JUDGMENT. The tenant has five days, after the summons is served, to file a written answer with the court. If the tenant files the answer, wanting to contest the case, the court will set a date for trial. At the end of the five day period, if the tenant has not filed an answer to the complaint, a default judgment may be entered by the court.

WRIT OF EXECUTION (POSSESSION OF REAL PROPERTY). Once a judgment is rendered, the court may issue a writ of execution (possession of real property). This is the authority upon which forcible eviction of the tenant may be made. ONLY THE SHERIFF MAY ENFORCE THIS WRIT. The original writ and four copies, signed instructions to enforce the writ, and a fee deposit are required.

EVICTION PROCEDURE. The procedure for eviction, once the writ is delivered to the Sheriff for serving, is spelled out in Section 1174 of the Code of Civil Procedure. From the date of service of the writ by the Sheriff, the tenant is given five (5) days to vacate the premises. If the tenant fails to move out within the five day period, the Sheriff must conduct a forcible eviction.

Custody of all personal property of the tenant remaining on the premises at the time of forcible eviction is temporarily given to the landlord who must store it in a place of safekeeping. The tenant may redeem the personal property upon payment of reasonable costs of storage.
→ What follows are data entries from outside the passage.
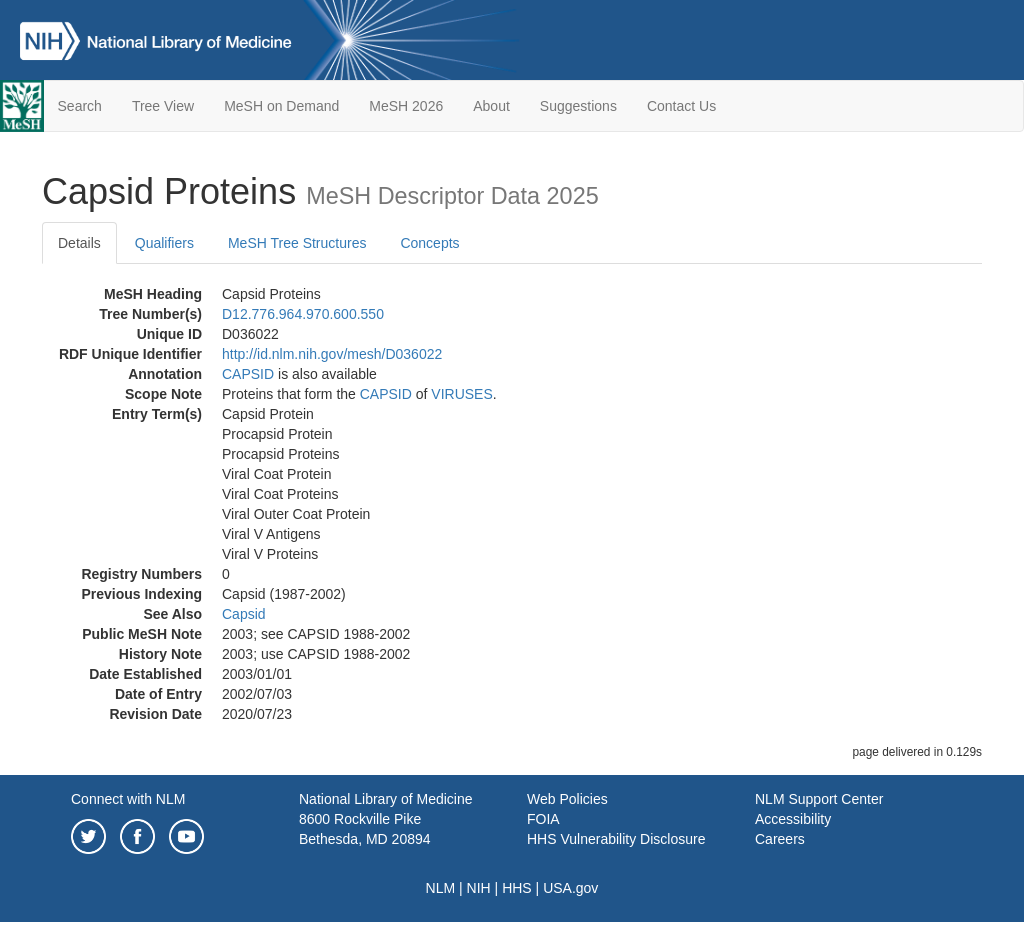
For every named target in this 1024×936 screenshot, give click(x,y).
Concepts (429, 243)
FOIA (543, 819)
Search (80, 106)
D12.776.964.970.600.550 (303, 314)
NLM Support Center (819, 799)
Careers (780, 839)
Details (79, 243)
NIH (479, 888)
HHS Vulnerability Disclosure (616, 839)
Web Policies (567, 799)
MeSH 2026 (406, 106)
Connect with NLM (128, 799)
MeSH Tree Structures (297, 243)
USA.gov (570, 888)
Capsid (244, 614)
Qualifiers (164, 243)
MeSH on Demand (281, 106)
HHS (517, 888)
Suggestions (578, 106)
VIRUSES (461, 394)
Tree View (163, 106)
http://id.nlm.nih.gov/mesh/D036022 (332, 354)
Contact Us (681, 106)
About (491, 106)
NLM (441, 888)
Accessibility (793, 819)
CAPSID (248, 374)
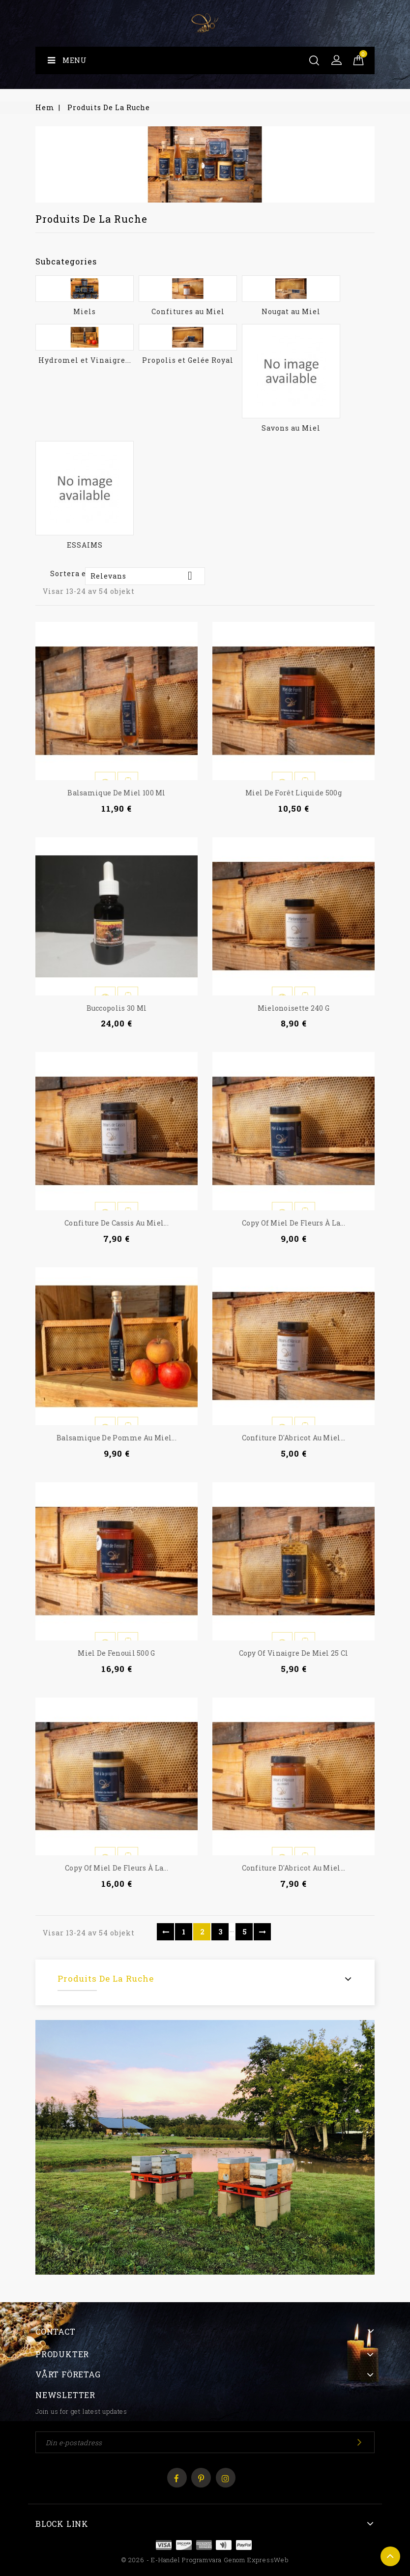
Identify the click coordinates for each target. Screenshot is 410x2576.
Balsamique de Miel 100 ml (116, 792)
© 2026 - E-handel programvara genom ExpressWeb (205, 2559)
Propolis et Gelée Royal (188, 360)
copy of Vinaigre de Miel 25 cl (294, 1653)
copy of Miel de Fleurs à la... (293, 1223)
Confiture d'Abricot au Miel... (294, 1437)
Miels (84, 311)
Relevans (145, 575)
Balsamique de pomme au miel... (116, 1437)
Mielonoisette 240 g (294, 1008)
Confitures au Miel (188, 311)
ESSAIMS (85, 545)
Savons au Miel (291, 428)
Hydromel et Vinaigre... (84, 360)
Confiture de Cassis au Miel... (116, 1223)
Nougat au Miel (291, 311)
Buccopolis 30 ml (117, 1008)
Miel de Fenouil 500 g (116, 1653)
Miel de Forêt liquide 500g (293, 792)
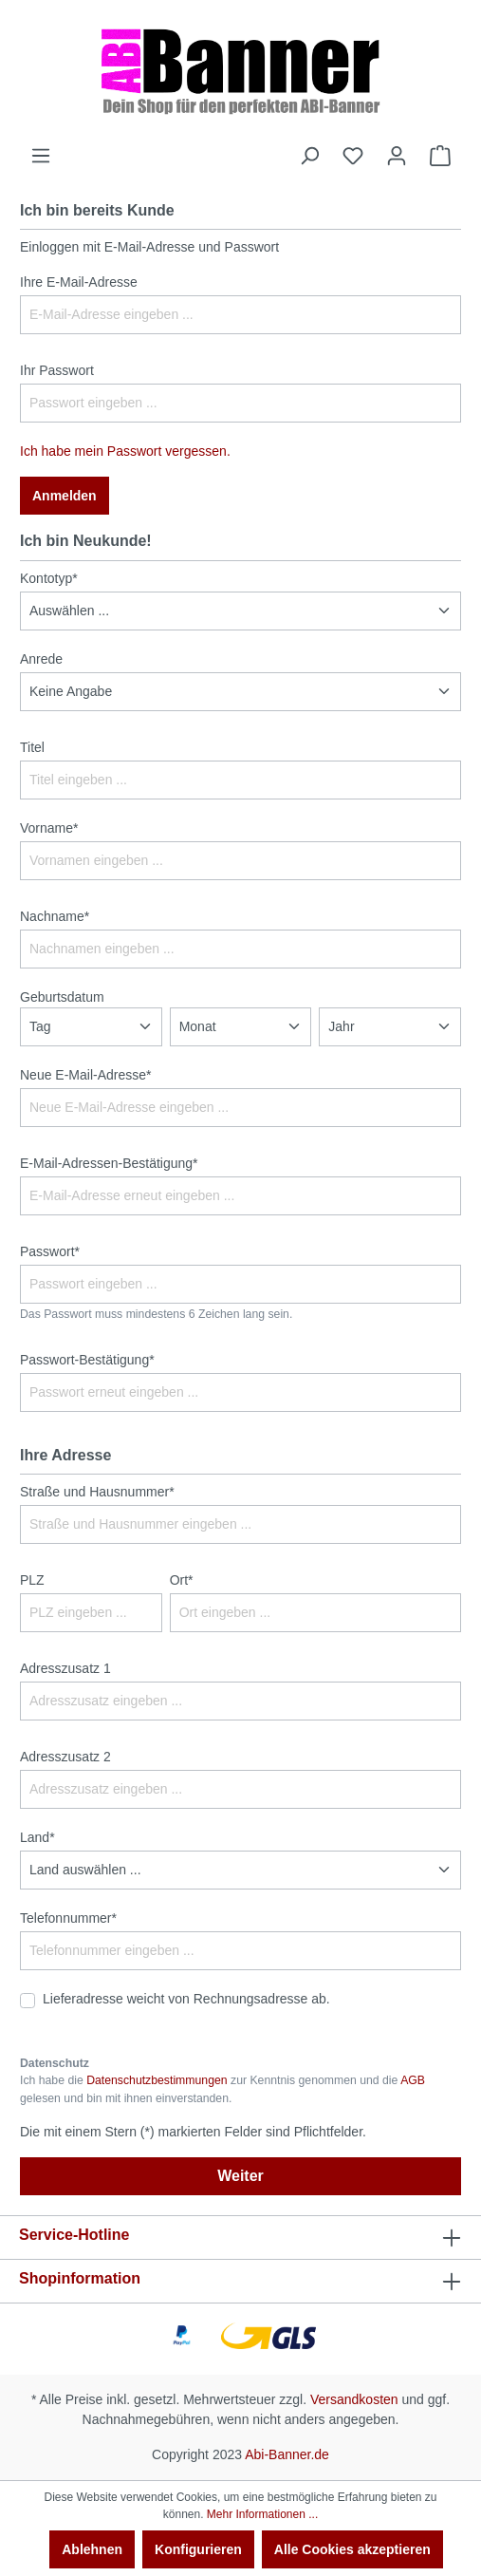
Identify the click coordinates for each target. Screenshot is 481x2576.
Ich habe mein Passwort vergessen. (125, 451)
The cost of storage shall be the fair rental value of the space reasonably required for storage for the term of the storage if the landlord stores the persona! property on the premises. Claims of Exemption and Third Party Claims on the defendant's property cannot be filed with the Sheriff.
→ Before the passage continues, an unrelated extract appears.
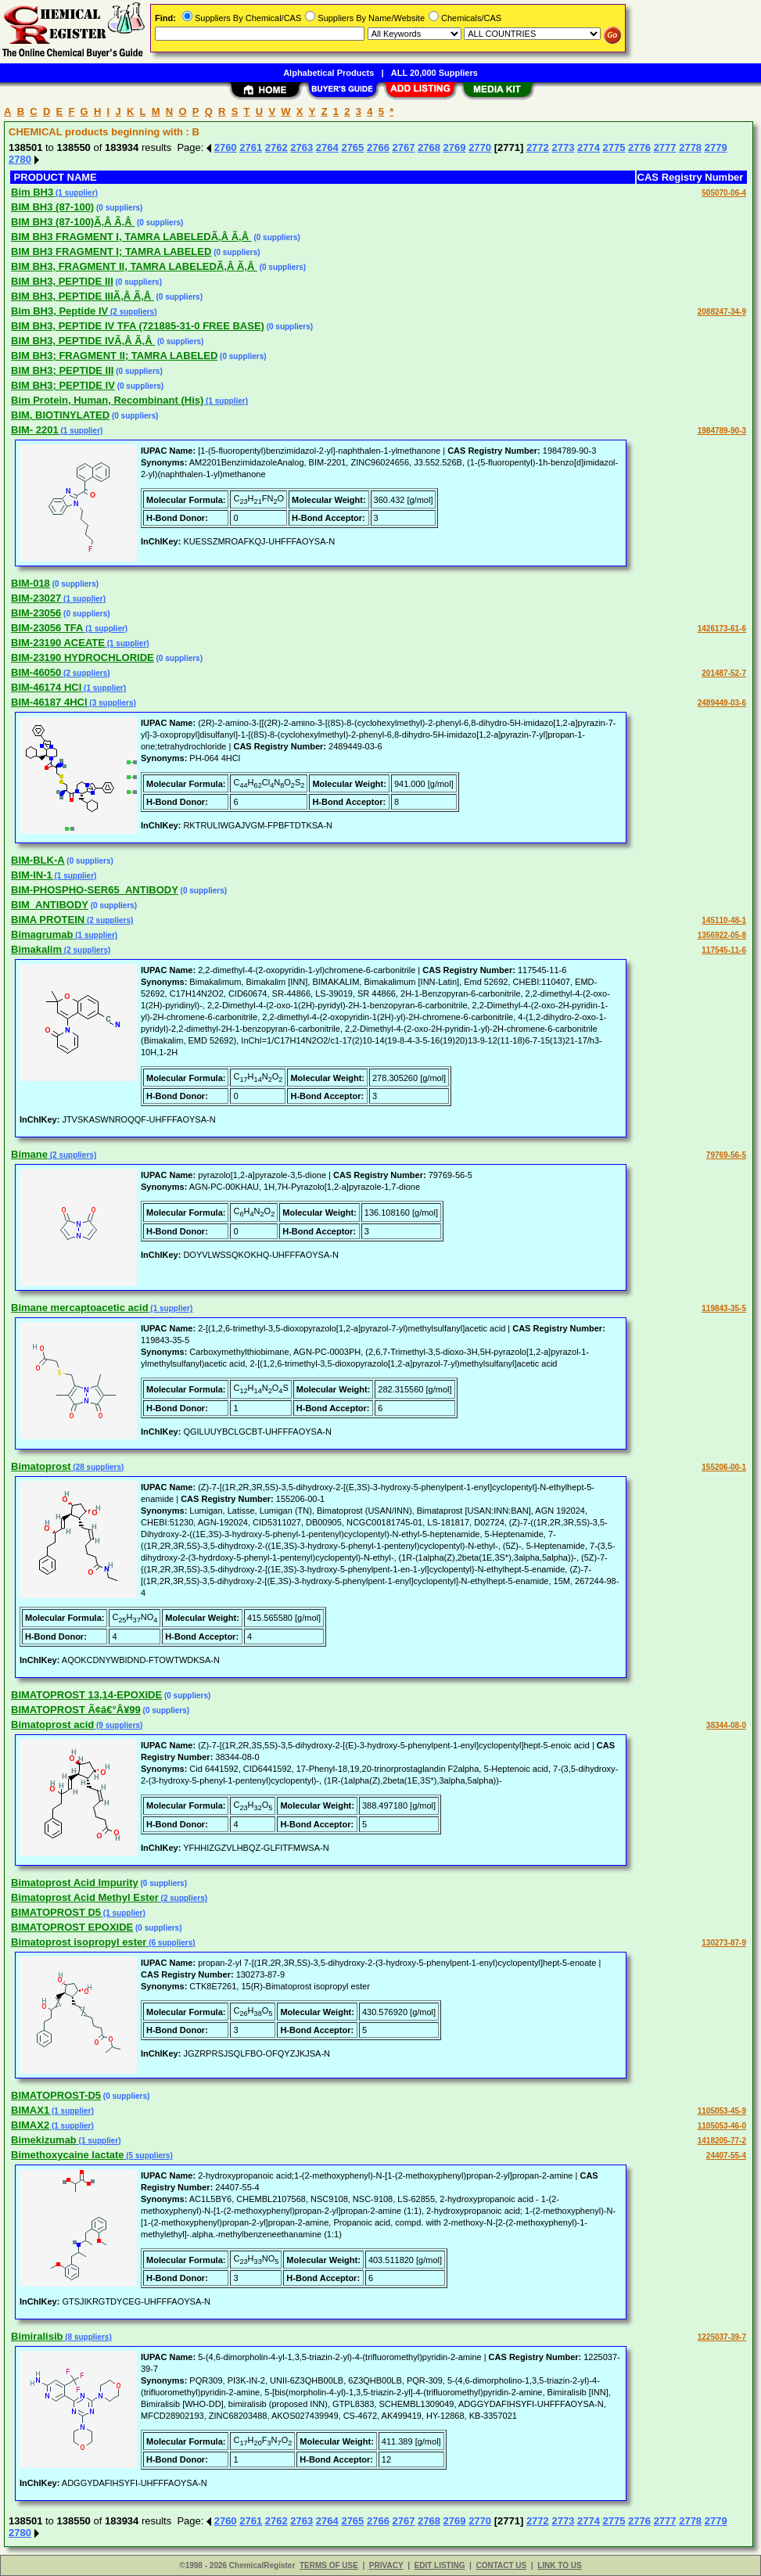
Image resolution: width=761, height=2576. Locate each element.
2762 (276, 147)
If the belongings of the tenant are not redeemed within fifteen (15) days, they may be sold at public auction (by the plaintiff) or otherwise disposed of in accordance with Section 1174 of the Code of Civil Procedure. After deduction of the costs of storage, advertising, and sale, any balance of the proceeds of the sale which is not claimed by the former tenant must be paid into the county treasury.
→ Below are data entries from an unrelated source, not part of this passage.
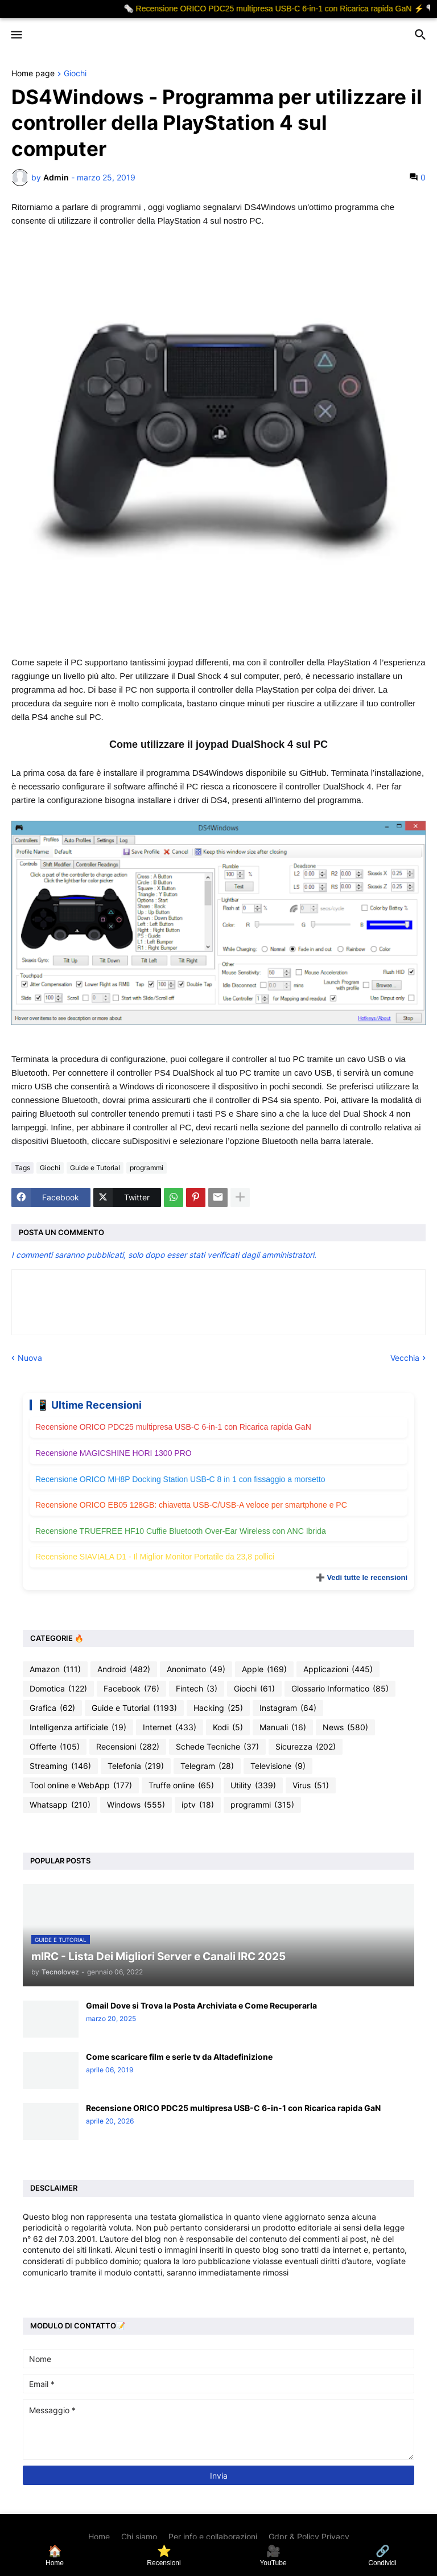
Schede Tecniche (217, 1746)
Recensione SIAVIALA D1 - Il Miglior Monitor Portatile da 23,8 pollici (154, 1556)
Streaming (60, 1766)
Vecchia (404, 1358)
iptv (198, 1804)
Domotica (58, 1688)
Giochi (75, 73)
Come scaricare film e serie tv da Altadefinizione (179, 2056)
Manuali (282, 1727)
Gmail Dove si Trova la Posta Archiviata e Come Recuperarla (201, 2005)
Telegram (207, 1766)
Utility (253, 1785)
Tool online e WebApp (81, 1785)
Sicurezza (305, 1746)
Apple (264, 1669)
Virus (310, 1785)
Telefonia (136, 1766)
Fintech (196, 1688)
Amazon (55, 1669)
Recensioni (127, 1746)
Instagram (287, 1708)
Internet (169, 1727)
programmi (146, 1167)
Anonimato (196, 1669)
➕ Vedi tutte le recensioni (361, 1577)
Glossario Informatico (340, 1688)
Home (99, 2536)
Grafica (52, 1708)
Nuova (30, 1358)
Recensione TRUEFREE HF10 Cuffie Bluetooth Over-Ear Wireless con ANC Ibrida (180, 1531)
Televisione (278, 1766)
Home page (33, 73)
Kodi (228, 1727)
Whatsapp (60, 1804)
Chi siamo (139, 2536)
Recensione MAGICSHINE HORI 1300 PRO (113, 1453)
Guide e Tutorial (95, 1167)
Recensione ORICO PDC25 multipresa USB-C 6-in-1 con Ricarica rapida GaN (173, 1426)
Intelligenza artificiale (78, 1727)
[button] (15, 35)
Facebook (131, 1688)
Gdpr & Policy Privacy (309, 2536)
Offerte (55, 1746)
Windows (136, 1804)
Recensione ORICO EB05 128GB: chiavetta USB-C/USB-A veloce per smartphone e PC (191, 1504)
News (345, 1727)
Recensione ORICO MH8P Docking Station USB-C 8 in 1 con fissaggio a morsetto (180, 1479)
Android (123, 1669)
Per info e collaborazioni (212, 2536)
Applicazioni (338, 1669)
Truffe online (181, 1785)
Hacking (218, 1708)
RE-ENTRY AFTER EVICTION. Occasionally, after eviction by virtue of a Writ of Execution (Possession of Real Property), a tenant will decide to move back into the premises. The following laws may be enforced against the tenant by the local police department or Sheriff's patrol station.

419 Penal Code

"Every person who has been removed from any lands by process of law, or who has removed from any lands pursuant to the lawful adjudication or direction of any court, tribunal, or officer, and who afterwards unlawfully returns to settle, reside upon, or take possession of such lands, is guilty of a misdemeanor."

A landlord desiring to take action under the above section should have a copy of the writ under which the eviction was made, and in cases executed by the Sheriff, a copy of the Sheriff's receipt for possession of the property.

602.5 Penal Code

"Every person other than a public officer or employee acting within the course and scope of his employment in performance of a duty imposed by law, who enters or remains in any noncommercial dwelling house, apartment, or other such place without consent of the owner, or his agent, or the person in lawful possession thereof, is guilty of a misdemeanor."

1210 Code of Civil Procedure

"Every person dispossessed or ejected from any real property by the judgment or process of any court of competent jurisdiction, who, not having right so to do, reenters into or upon or takes possession of the real property, or induces or procures any person not having a right so to do, or aids or abets such a person therein, is guilty of a contempt of the court by which the judgment was rendered or from which the process issued. Upon a conviction for contempt the court must immediately issue an alias process, directed to the proper officer, and requiring the officer to restore possession to the party entitled under the original judgment or process . . . "

This section is enforceable only upon the defendants having been found guilty of contempt by the court itself. The plaintiff (landlord) must file a petition with the court, whereupon the defendant (tenant) may be ordered into court for a hearing regarding possible contempt. If found guilty by the court, the other provisions of the section may be carried out.